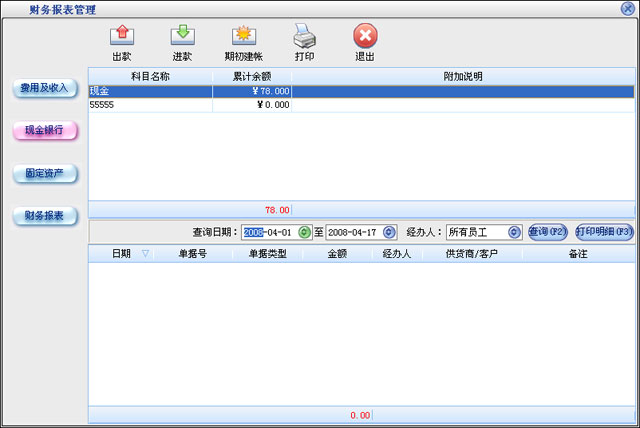Click the 查询(F2) query button
Viewport: 640px width, 428px height.
click(549, 232)
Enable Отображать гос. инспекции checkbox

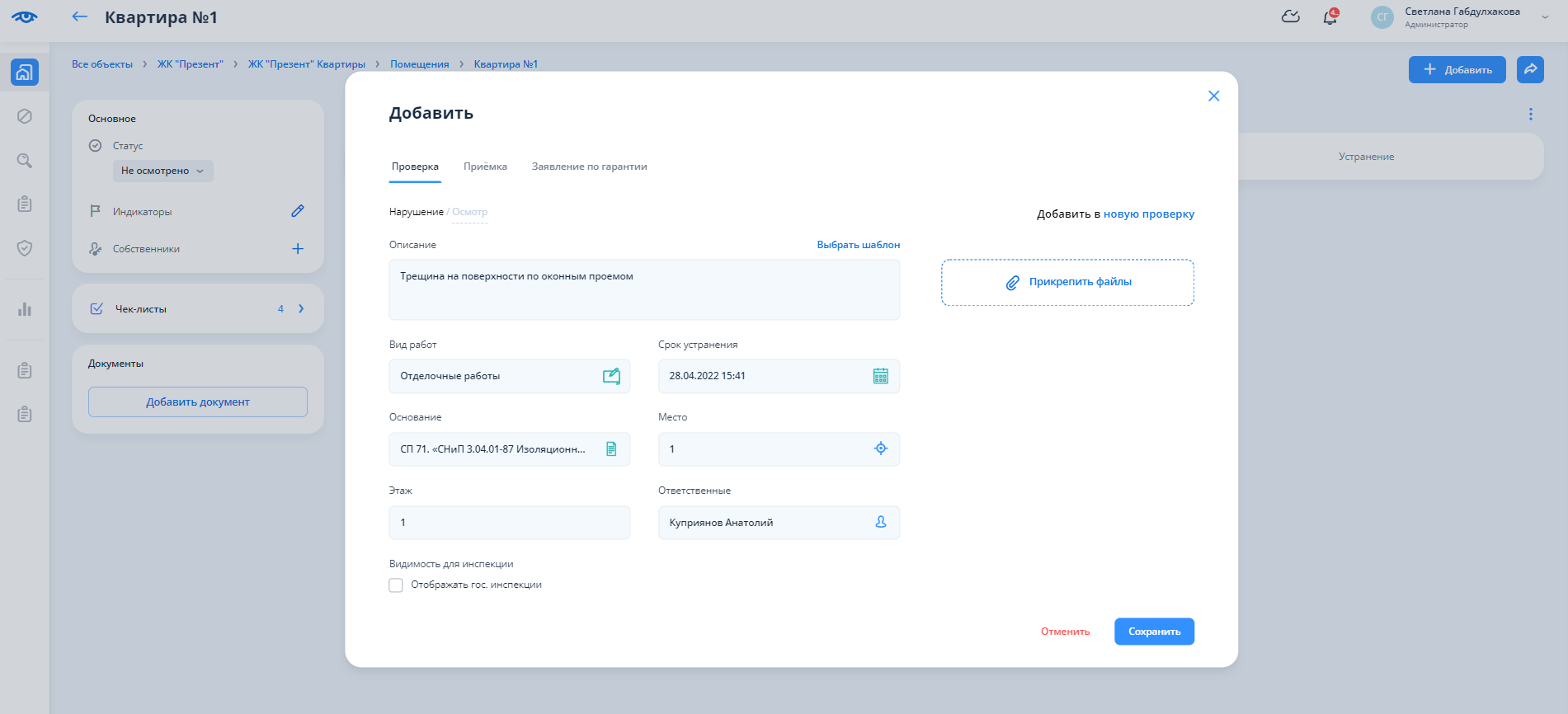click(x=396, y=585)
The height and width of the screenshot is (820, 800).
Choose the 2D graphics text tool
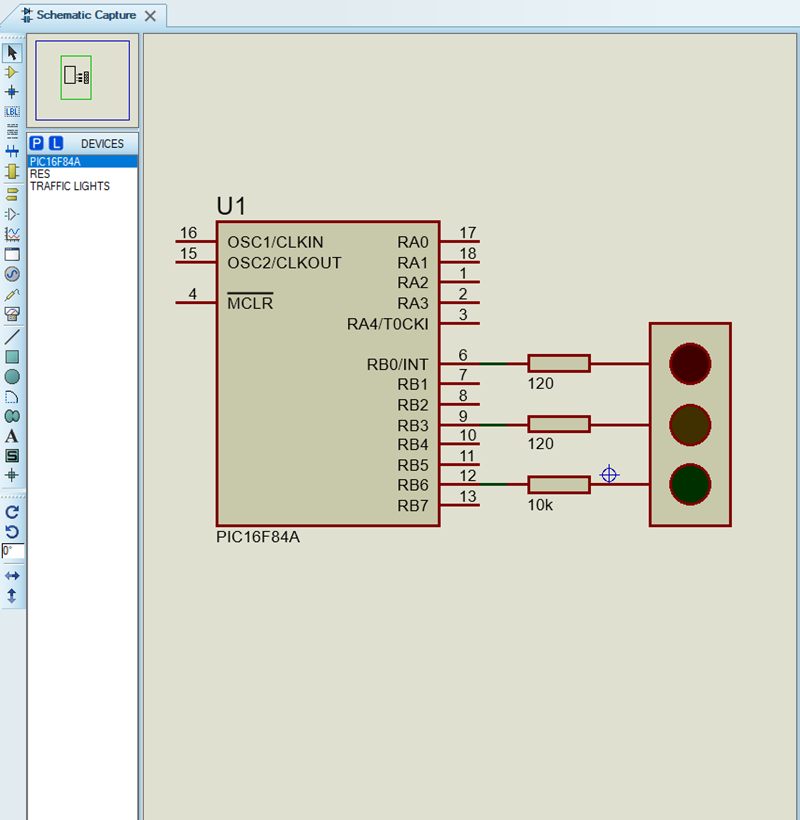click(12, 436)
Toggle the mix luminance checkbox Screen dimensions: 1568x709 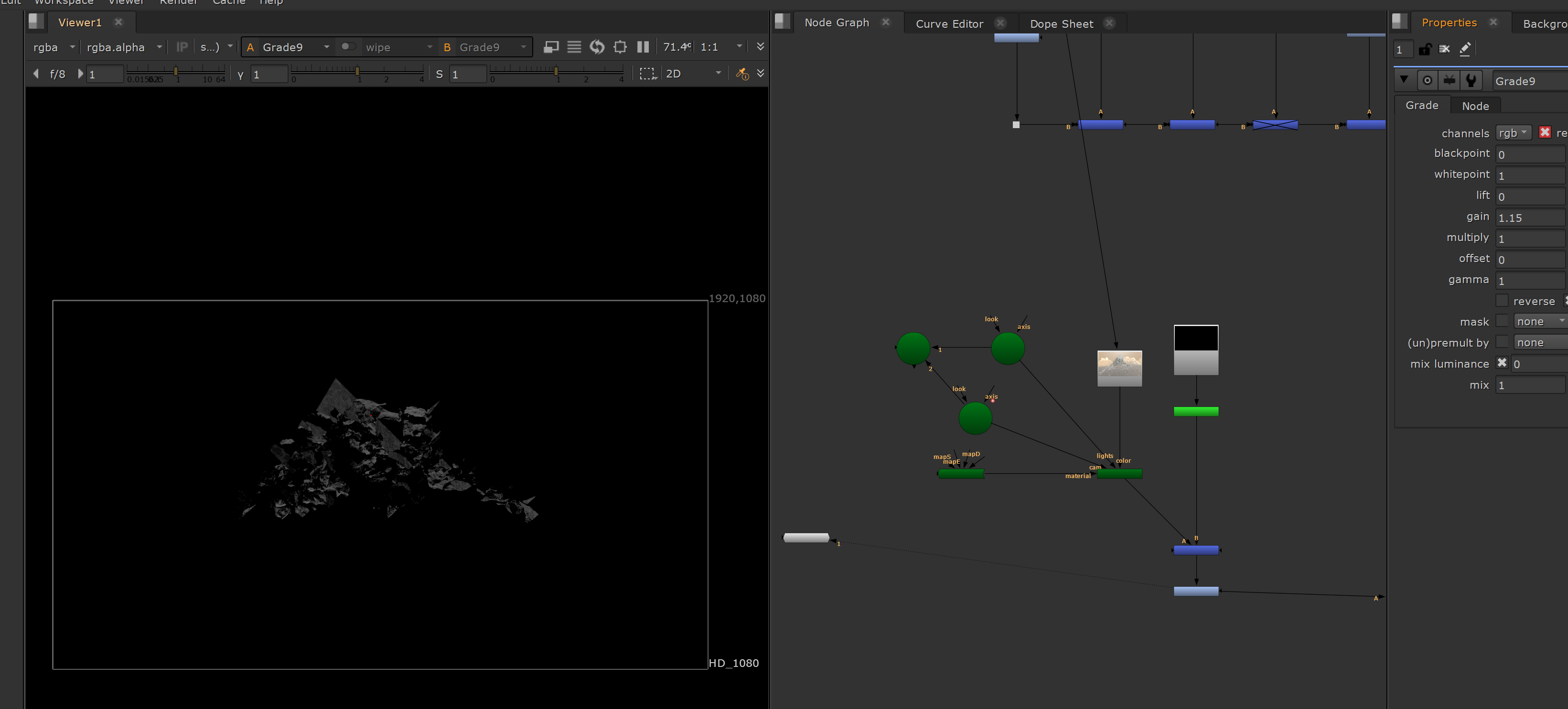tap(1502, 363)
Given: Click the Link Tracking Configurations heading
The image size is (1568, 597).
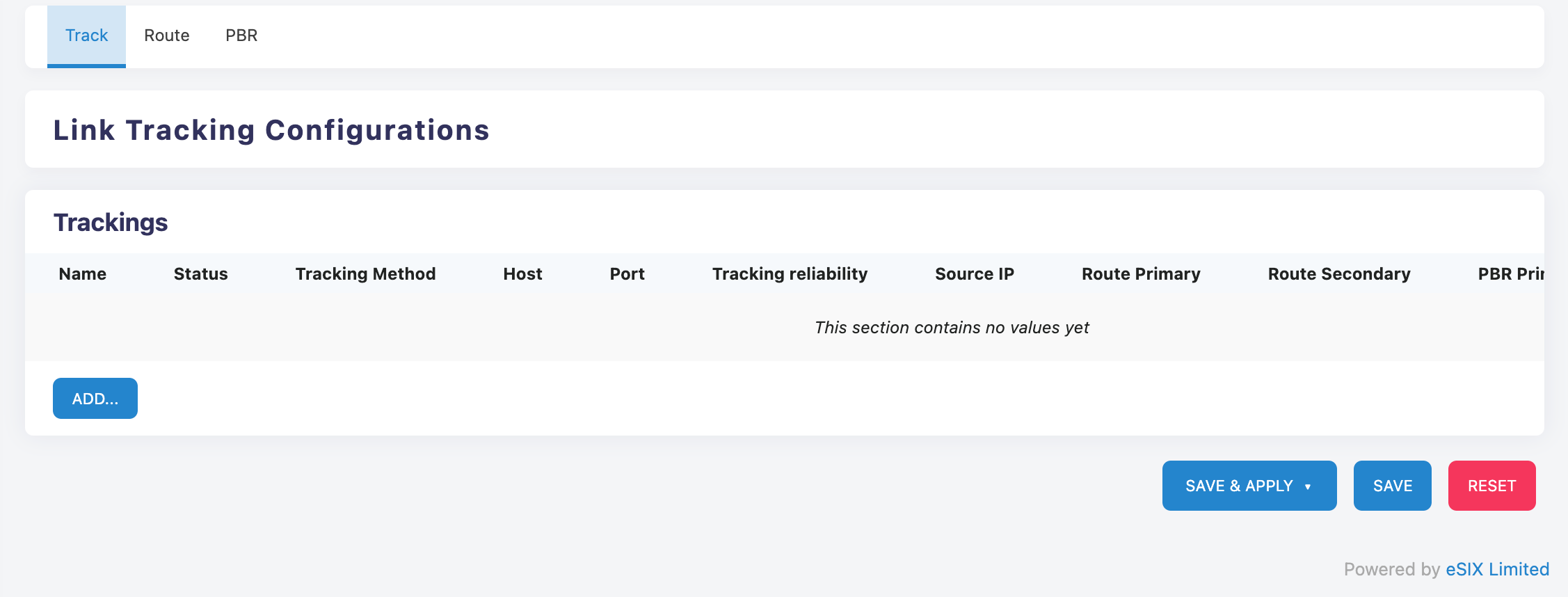Looking at the screenshot, I should click(x=271, y=130).
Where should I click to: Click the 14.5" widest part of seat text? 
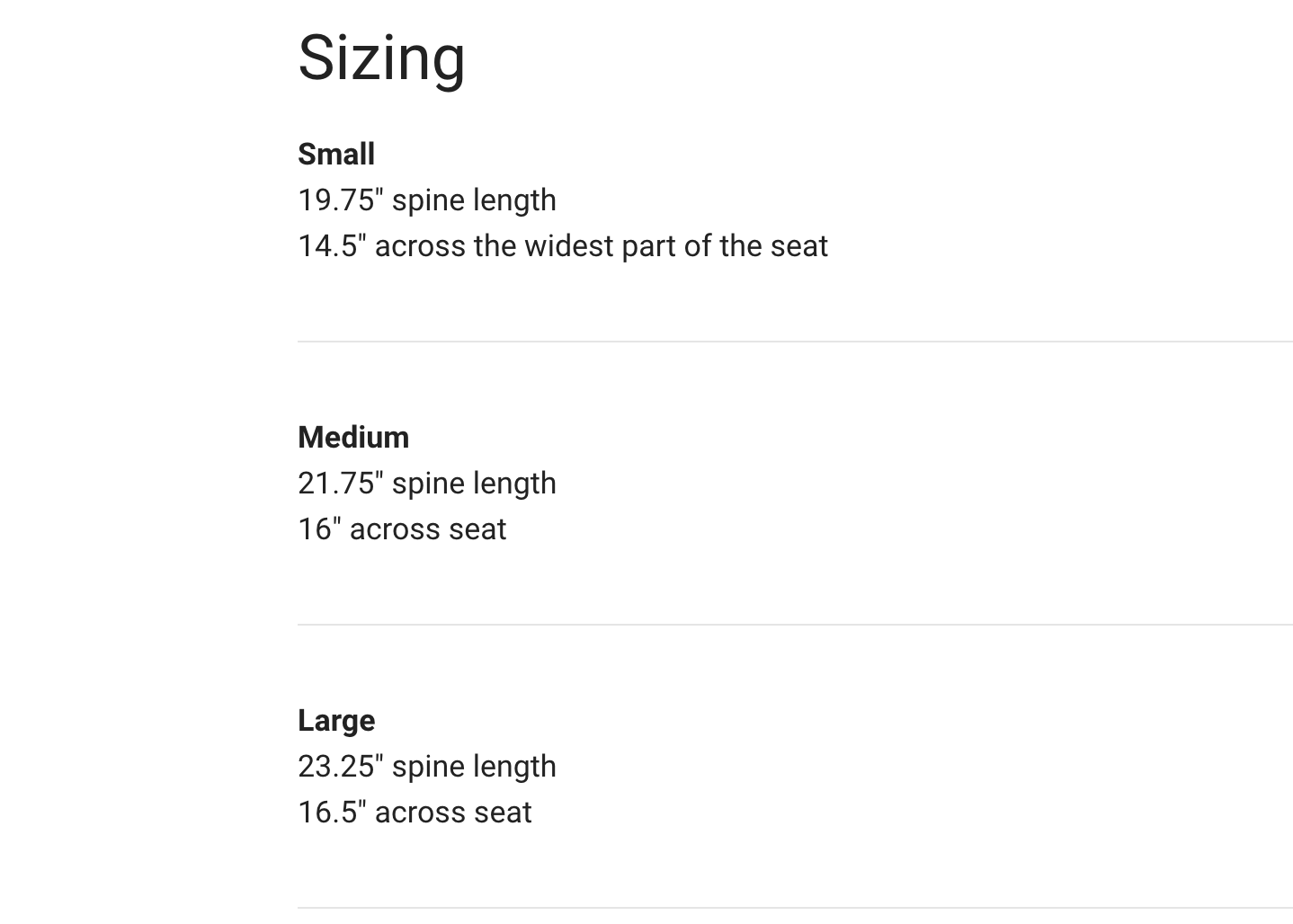[562, 246]
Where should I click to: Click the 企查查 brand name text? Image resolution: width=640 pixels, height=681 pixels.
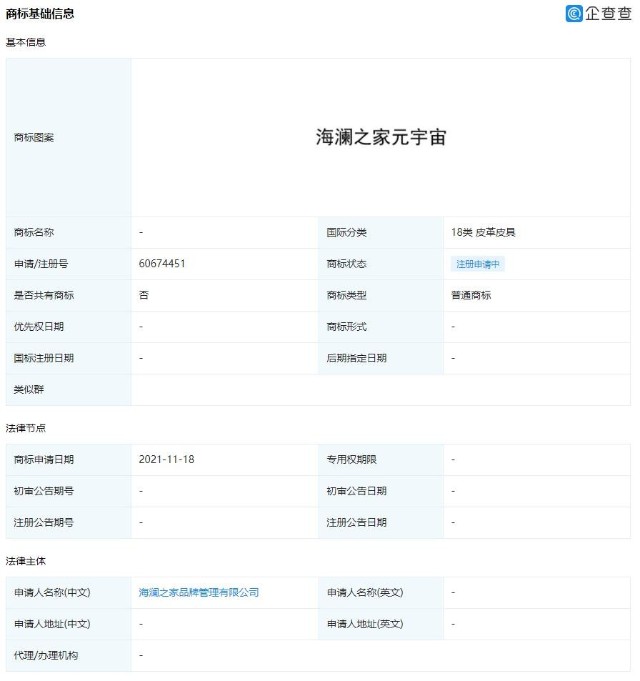tap(608, 13)
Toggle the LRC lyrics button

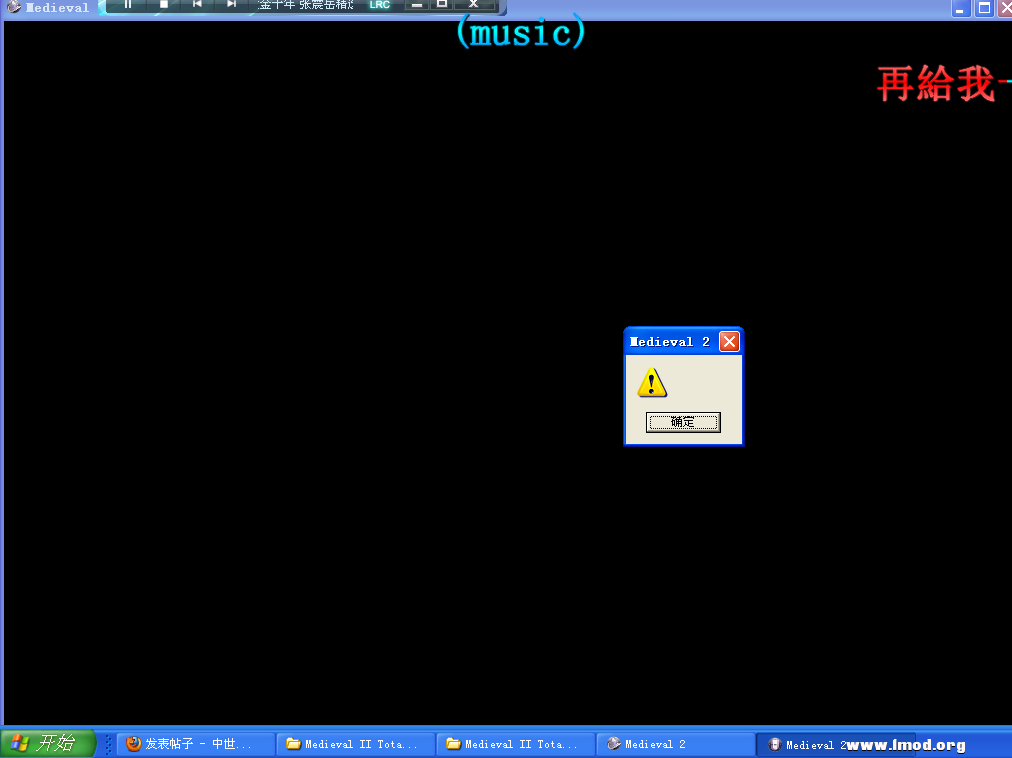[379, 5]
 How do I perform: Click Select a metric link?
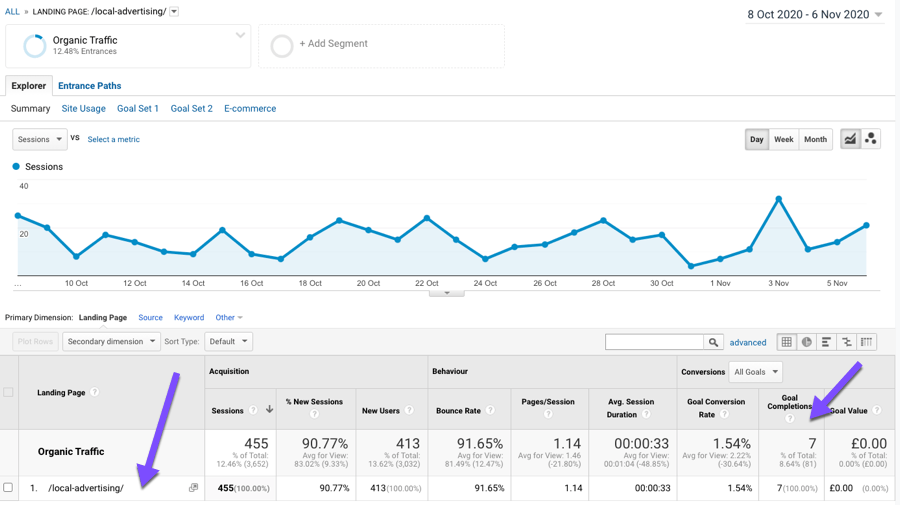click(x=113, y=139)
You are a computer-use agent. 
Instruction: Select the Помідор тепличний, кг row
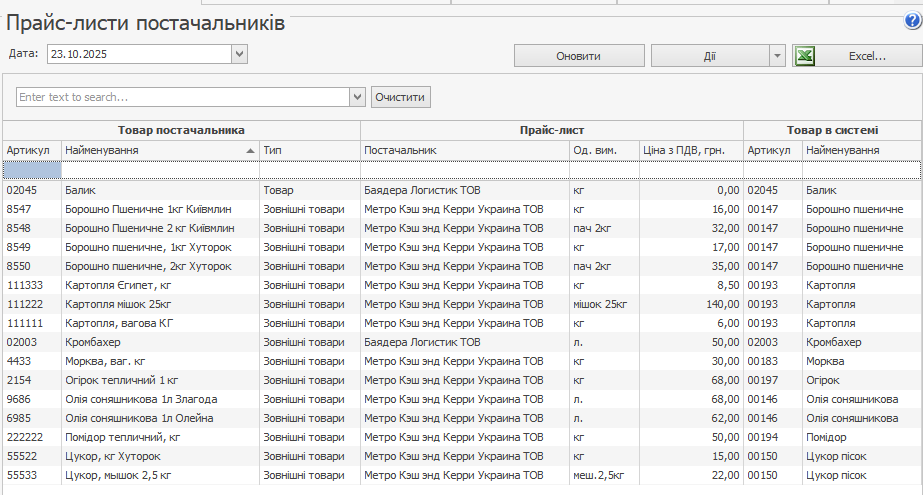click(160, 437)
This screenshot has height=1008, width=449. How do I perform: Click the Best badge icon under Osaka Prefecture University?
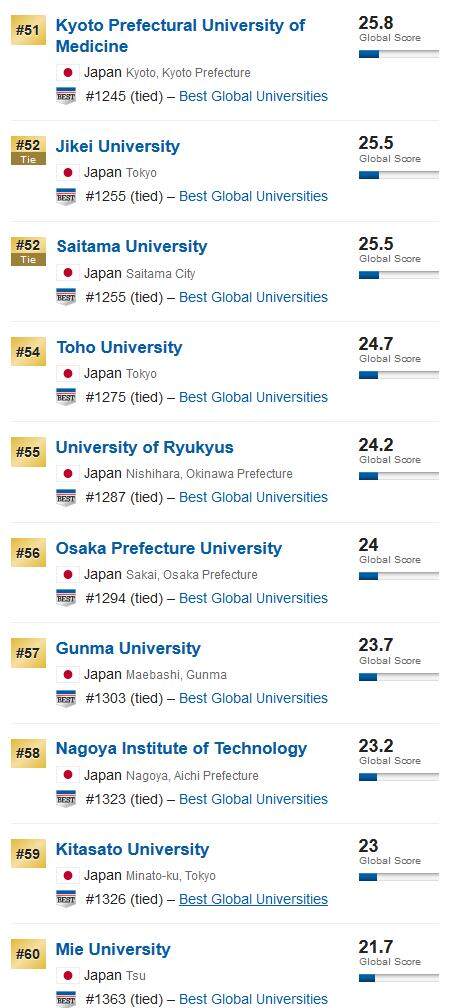click(66, 598)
◆ ◆ ◆ ◆ ◆ ◆ ◆
**Instructions for the task**
Only the lines from the one containing "Toggle the LRC lyrics button" through the last line of the entries should be transcribed, exactly and with no pictures.

**Answer to the exercise**
Toggle the LRC lyrics button

[379, 5]
 How do I perform: Click Select a metric link?
click(x=113, y=139)
You are a computer-use agent. 
Instruction: Select the Помідор тепличний, кг row
click(160, 437)
This screenshot has height=1008, width=449. How do I perform: Click the Best badge icon under Osaka Prefecture University?
click(66, 598)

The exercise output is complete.